The Return of the Porn Prosecutions

I’ve been reading reports over the past few months that the Justice Department and the Federal Bureau of Investigation were going to begin increasing the number of investigations and, presumably, prosecutions of pornographers.

Many of the articles I’ve read included appropriate slaps at the FBI and Justice Department to the effect that it must be nice that they’ve finally eradicated all the terrorists so they can focus on something like pornography.

Which is certainly a deserved criticism, especially given that Attorney General Alberto Gonzales has said he wants to make prosecuting obscenity a major priority. But Congress also deserves a major share of the blame as The Washington Post noted in September,

Congress began funding the obscenity initiative in fiscal 2005 and specified that the FBI must devote 10 agents to adult pornography. The bureau decided to create a dedicated squad only in the Washington Field Office.

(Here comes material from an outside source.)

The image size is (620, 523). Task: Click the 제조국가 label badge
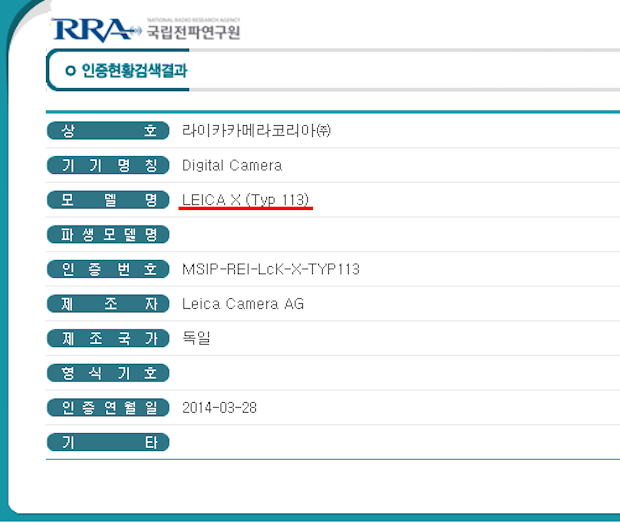[x=108, y=338]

Also, many of the articles critical of the focus on pornography wrongly assume that it will turn into little more than tilting at windmills, assuming that First Amendment case law exempts pretty much everything between consenting adults. In fact, by targeting the right venues and the most extreme pornography, the Feds are likely to achieve a number of successful prosecutions.

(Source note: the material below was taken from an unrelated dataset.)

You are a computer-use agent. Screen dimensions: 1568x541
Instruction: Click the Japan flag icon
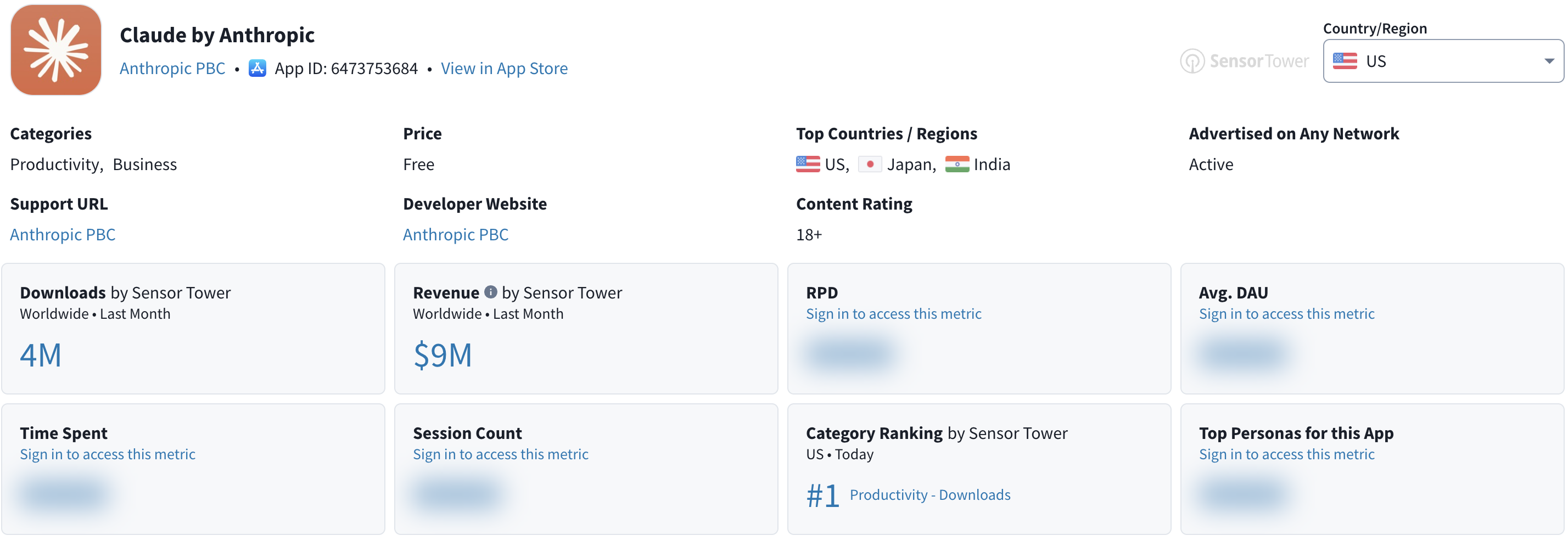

As the FBI notes in a memo quoted by the Washington Post,

“Based on a review of past successful cases in a variety of jurisdictions,” the memo said, the best odds of conviction come with pornography that “includes bestiality, urination, defecation, as well as sadistic and masochistic behavior.”

As the Washington Post hints at, one interesting difference between the Reagan administration’s obscenity prosecutions and the current attempt to crack down on pornography is that pornography has become a much larger part of the popular culture in the intervening decades. Ron Jeremy has appeared on a number of mainstream programs and Jenna Jameson is still slated to appear in her own reality television show. A song that is little more than a list of sexual positions can be played on mainstream radio today, and major companies such as General Motors and Time Warner Inc. make large profits off their involvement in pornography.

Source:

Recruits sought for porn squad. Barton Gellman, Washington Post, September 20, 2005.